Brasil de Fato | São Paulo (SP) – A ex-presidenta Dilma Rousseff (PT) vê com “grande temor” a reforma da Previdência aprovada em primeiro turno na Câmara dos Deputados na noite de quarta-feira (10). Segundo Dilma, as novas regras da aposentadoria, se mantidas como quer o governo de Jair Bolsonaro (PSL), irão levar a um empobrecimento dos idosos no Brasil.

Ela lembrou que as políticas sociais nos governos do Partido dos Trabalhadores — como o Bolsa Família — priorizavam as famílias mais jovens justamente porque os mais velhos, com os benefícios da aposentadoria no modelo atual, estavam mais protegidos. Dilma também criticou o regime de capitalização proposto pelo governo de extrema-direita.

“Agora você vai ver o que está acontecendo no Chile: aposentados que chegaram ao fim da sua vida de trabalho e não têm recursos suficientes para sobreviver”, afirmou ela em Curitiba (PR), após a visita que fez nesta quinta-feira (11) ao ex-presidente Luiz Inácio Lula da Silva (PT) na sede da Polícia Federal, acompanhada da escritora espanhola Pilar del Rio.

Recebida de forma calorosa, aos gritos de “Dilma guerreira da pátria brasileira”, a ex-presidenta afirmou que a visita foi “comovente” e que a fez lembrar de sua própria prisão durante a ditadura militar.

“Sem dúvida nenhuma, foi um momento de muita dor vê-lo assim. Porque eu já estive durante três anos em uma cela e não é lugar adequado para pessoas, principalmente inocentes, presos políticos”.

A prisão injusta de Lula, para ela, é reflexo direto do processo de impeachment que a retirou do governo sem que houvesse qualquer crime de responsabilidade.

“O sistema de Justiça brasileiro não pode ser desmoralizado e corroído. A gente sabia que, depois do processo de impeachment, havia um grande risco de outras instituições, além do Executivo, serem comprometidas por essa absurda ruptura no tecido democrático brasileiro. Se você pode mover um processo de impeachment sem crime tudo vale [no país] a partir de então, e isso ocorreu”.

Sobre as revelações de conluio entre o ex-juiz Sérgio Moro e os procuradores da Lava Jato, Dilma afirmou que todo o processo relativo à condenação de Lula está “viciado”. “Uma Justiça só merece o nome de Justiça se ela for imparcial. No minuto em que ela se torna parcial é injusta, por definição”.

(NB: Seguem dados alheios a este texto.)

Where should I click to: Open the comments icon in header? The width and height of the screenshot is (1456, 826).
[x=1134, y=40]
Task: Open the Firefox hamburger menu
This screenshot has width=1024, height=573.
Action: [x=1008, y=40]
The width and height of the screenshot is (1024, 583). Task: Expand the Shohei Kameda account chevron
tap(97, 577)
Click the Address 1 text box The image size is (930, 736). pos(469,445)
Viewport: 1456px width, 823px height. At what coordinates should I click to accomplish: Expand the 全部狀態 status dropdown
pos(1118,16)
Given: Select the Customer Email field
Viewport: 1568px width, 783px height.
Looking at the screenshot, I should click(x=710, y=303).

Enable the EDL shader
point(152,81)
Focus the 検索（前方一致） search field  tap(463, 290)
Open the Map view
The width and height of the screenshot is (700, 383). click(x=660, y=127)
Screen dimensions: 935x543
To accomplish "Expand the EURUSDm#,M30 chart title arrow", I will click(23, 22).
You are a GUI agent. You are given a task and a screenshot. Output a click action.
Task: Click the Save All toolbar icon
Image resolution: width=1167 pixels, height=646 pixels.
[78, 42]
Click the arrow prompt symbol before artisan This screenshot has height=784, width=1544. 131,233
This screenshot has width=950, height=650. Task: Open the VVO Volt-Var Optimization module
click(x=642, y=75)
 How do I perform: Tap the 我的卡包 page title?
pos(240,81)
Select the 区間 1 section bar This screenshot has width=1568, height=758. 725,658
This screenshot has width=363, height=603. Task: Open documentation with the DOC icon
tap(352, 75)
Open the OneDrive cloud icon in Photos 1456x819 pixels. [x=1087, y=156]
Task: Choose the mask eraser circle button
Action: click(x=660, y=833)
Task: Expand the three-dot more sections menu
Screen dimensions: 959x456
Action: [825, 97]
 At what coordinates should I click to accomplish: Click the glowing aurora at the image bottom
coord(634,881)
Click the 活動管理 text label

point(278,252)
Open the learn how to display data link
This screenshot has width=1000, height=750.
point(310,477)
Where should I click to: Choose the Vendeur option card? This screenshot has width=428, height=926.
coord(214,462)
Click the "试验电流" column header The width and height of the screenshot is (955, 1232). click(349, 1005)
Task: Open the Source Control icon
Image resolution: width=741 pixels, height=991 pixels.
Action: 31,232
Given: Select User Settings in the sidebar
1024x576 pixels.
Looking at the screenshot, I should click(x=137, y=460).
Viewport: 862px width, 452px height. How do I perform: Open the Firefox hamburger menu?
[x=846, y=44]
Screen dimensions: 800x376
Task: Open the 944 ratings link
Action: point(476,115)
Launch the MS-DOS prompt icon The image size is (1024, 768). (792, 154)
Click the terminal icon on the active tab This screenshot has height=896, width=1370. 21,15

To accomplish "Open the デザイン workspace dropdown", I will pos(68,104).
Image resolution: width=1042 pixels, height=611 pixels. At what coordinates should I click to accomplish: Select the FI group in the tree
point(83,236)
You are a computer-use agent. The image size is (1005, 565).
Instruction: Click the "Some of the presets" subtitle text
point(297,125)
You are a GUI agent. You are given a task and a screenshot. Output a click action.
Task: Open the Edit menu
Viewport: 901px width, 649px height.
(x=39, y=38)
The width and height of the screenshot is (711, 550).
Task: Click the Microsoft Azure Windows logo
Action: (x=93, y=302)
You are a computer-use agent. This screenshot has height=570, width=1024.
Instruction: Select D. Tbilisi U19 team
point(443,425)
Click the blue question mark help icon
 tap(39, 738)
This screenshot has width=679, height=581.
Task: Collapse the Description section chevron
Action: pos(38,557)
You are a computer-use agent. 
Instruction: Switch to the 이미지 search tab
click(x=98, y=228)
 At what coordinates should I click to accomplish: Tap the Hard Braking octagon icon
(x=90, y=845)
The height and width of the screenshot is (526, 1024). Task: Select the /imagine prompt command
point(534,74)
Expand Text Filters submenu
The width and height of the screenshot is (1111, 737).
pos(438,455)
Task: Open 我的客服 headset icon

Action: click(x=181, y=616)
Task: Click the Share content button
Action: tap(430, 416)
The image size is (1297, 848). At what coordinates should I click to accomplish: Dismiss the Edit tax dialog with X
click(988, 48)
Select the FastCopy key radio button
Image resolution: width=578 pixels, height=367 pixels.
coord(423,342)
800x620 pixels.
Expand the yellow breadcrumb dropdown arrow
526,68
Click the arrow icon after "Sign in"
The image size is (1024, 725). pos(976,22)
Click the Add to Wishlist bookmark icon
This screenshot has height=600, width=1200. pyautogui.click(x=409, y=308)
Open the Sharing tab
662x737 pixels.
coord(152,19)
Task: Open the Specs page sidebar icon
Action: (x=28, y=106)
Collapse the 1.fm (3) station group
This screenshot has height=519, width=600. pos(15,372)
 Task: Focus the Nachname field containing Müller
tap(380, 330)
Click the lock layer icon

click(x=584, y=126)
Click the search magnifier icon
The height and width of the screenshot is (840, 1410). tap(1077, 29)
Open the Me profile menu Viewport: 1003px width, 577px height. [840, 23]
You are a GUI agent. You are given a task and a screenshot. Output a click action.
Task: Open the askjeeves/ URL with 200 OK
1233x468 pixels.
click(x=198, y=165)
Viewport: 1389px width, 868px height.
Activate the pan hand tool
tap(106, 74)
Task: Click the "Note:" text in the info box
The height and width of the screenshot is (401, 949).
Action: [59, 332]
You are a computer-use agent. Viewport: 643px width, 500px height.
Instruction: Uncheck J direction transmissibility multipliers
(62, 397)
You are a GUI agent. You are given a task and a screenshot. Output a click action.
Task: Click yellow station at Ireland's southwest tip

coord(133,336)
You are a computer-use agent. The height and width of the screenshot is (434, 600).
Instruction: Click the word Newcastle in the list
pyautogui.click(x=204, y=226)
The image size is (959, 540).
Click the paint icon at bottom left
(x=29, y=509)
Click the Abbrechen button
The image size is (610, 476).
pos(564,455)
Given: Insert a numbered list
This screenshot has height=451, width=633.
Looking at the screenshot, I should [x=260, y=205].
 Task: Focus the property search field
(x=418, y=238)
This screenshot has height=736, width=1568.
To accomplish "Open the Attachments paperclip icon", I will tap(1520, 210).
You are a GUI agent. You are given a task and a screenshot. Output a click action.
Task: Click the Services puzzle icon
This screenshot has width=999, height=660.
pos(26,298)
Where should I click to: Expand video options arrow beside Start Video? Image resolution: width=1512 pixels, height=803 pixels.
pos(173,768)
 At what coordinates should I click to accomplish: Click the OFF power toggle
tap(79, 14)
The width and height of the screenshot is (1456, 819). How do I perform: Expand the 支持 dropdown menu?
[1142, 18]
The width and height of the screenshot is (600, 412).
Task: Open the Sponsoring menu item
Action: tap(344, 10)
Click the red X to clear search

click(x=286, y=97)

Para ela, mais grave ainda foi a interferência no processo eleitoral de 2018, principalmente após Sérgio Moro se vincular ao governo Bolsonaro no Ministério da Justiça e Segurança Pública.

“No caso do presidente Lula, não é só um indício de vício, mas a tentativa deliberada e clara de juiz e procuradores no sentido de evitar que ele tivesse qualquer possibilidade de influenciar na eleição na qual ele era o mais votado pelas pesquisas. Um juiz que é capaz de funcionar como assessor e, em outros momentos, como dirigente da acusação não é um juiz isento nem imparcial”.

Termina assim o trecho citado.